The key test pattern is used for early and unambiguous detection that something is wrong with the password or the higher-level key management before the data is accessed. It is also part of the derivation data, which means that it is also specific to the respective master key.

Key derivation

The key derivation uses the derivation data of the segment attributes as IV (16 byte) for the CBC-MODE encryption and encrypts the 64 bytes of the corresponding main key (data, member or directory) and in turn uses the main key from offset 8 as the key in the respective length, which is specified by the crypto suite for the AES key.

   AESCBCENC(16/24/32, mainKey+8, 16, drvData, 64, mainKey, drvdKey);

The function above schematically shows the call of the CBC mode encryption with AES. As the key is part of the data here and is therefore self-encrypting, the key derivation is a one-way function. This ensures cryptographically that no conclusions can be drawn about the master key on the basis of the derivation result.

The derivation data is always unique for each segment due to the counter. The random number makes this even more dynamic, and the inclusion of the header checksum means that falsification of the segment header leads to the destruction of the segment key, which guarantees the integrity protection of the header data. The inclusion of the KTV in the derivation data ensures that this value cannot be falsified, thus protecting its integrity.

Segment encryption

The segment encoding takes place across all compresses of the respective pots, which are simply concatenated. The lengths of the compressions are coded in the variable part of the segment header. Therefore, all compressions can simply be packed one after the other and encrypted with one call. To do this, however, the segment-specific encryption key must first be derived.

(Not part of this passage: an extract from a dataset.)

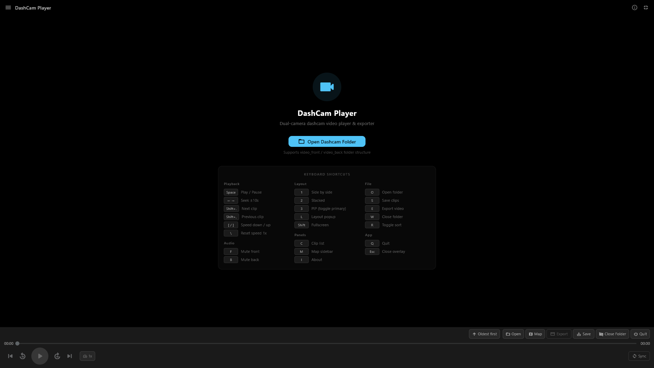Open a folder from the bottom toolbar
This screenshot has width=654, height=368.
pos(513,334)
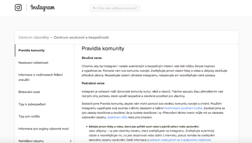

OFB mode is used to encrypt the segment data. For this purpose, the key is taken from the derived key material at offset 0 and the initialization vector at offset 40. The call is shown schematically below.

   XOR(drvdKey+0,segNum); XOR(drvdKey+40,segNum);
   AESOFBENC(16/24/32, drvdKey+0, 16, drvdKey+40, dataLen, data);
   XOR(drvdKey+0,segNum); XOR(drvdKey+40,segNum);

Encryption in OFB mode is carried out in place and overwrites the data in the same place in the memory so that the original data does not have to be deleted here. OFB mode also has the advantage that no padding is necessary and the total length of the encoded compresses does not change.

The derived segment-specific key material is XOR'ed once again before it is used as a key or IV with the respective segment number at the respective offset in length 4 (in network byte order (big endian)), which is subsequently reversed in order to restore the key material in its original form.

Pot checksum (PCS)

The pot check sum (CRC32 or FNV32) is calculated using the previously encrypted compressions of the individual pots. The pot checksum (32 bits) is written directly before the compressed and, if applicable, encrypted data stream.

   CRC32/FNV32(dataLen, data, 4, data-4/*PCS*/);

The pot checksum is part of the segment data and is used for simple validation to ensure that the segment data has not been accidentally corrupted.

Data checksum (DCS)

The data check sum (CRC32 or FNV32) is calculated simply over the pot checksum (4 byte) and expanded to 8 or 16 byte depending on the integity mode.

   CRC32/FNV32(4, data-4/*PCS*/, 8/16, data-12/20/*DCS*/);

The data checksum is part of the segment attributes, which are stored together with the segment header in the higher-level matrix and, like the pot checksum, are simply used to detect random changes to the data.

Segment integrity protection

The cryptographic protection of the integrity of a segment is carried out via an AES CMAC calculation, whereby the key is tapped at offset 32 and the IV at offset 16 of the derived key material (64 bytes). The CMAC is already calculated via the 8-byte long data checksum, which is located directly before the pot checksum, followed by any data that has already been encrypted.

   XOR(drvdKey+32,segNum); XOR(drvdKey+16,segNum);
   AESCMAC(16/24/32, drvdKey+32, 16, drvdKey+16, dataLen+12, data-12/*DCS*/, data-20/*MAC*/);
   XOR(drvdKey+32,segNum); XOR(drvdKey+16,segNum);

The data checksum (8 bytes) and the pot checksum (4 bytes) are included in the CMAC, which results in a shift of the calculation to 12 bytes. The first half of the resulting MAC is written before the data checksum, which means an offset of -20 from the beginning of the compressions, whereby the first 8 bytes are filled with the second half of the segment attributes.

If INTPROT=AUTH is used instead of INTPROT=MAC, the CMAC calculation is only carried out using the 8-byte long data checksum.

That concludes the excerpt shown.